#### DIRECTIONS FOR THIS TASK:
Hand back each record exactly as you find it.
------ PROVIDED INFORMATION ------
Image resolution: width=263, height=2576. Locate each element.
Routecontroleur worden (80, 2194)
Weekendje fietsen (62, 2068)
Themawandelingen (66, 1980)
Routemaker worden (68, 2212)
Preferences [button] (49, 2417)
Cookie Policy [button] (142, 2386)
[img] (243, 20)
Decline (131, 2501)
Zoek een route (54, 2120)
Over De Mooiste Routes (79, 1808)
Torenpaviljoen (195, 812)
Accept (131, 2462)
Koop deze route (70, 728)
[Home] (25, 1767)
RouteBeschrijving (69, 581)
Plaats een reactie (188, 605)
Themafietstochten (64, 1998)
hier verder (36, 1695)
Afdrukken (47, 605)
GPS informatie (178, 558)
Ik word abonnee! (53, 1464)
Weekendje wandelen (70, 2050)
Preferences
------
#### SOLVED PROBLEM:
Image resolution: width=263, height=2576. Locate each element.
Routecontroleur worden (80, 2194)
Weekendje fietsen (62, 2068)
Themawandelingen (66, 1980)
Routemaker worden (68, 2212)
Preferences [button] (49, 2417)
Cookie Policy [button] (142, 2386)
[img] (243, 20)
Decline (131, 2501)
Zoek een route (54, 2120)
Over De Mooiste Routes (79, 1808)
Torenpaviljoen (195, 812)
Accept (131, 2462)
Koop deze route (70, 728)
[Home] (25, 1767)
RouteBeschrijving (69, 581)
Plaats een reactie (188, 605)
Themafietstochten (64, 1998)
hier verder (36, 1695)
Afdrukken (47, 605)
GPS informatie (178, 558)
Ik word abonnee! (53, 1464)
Weekendje wandelen (70, 2050)
Preferences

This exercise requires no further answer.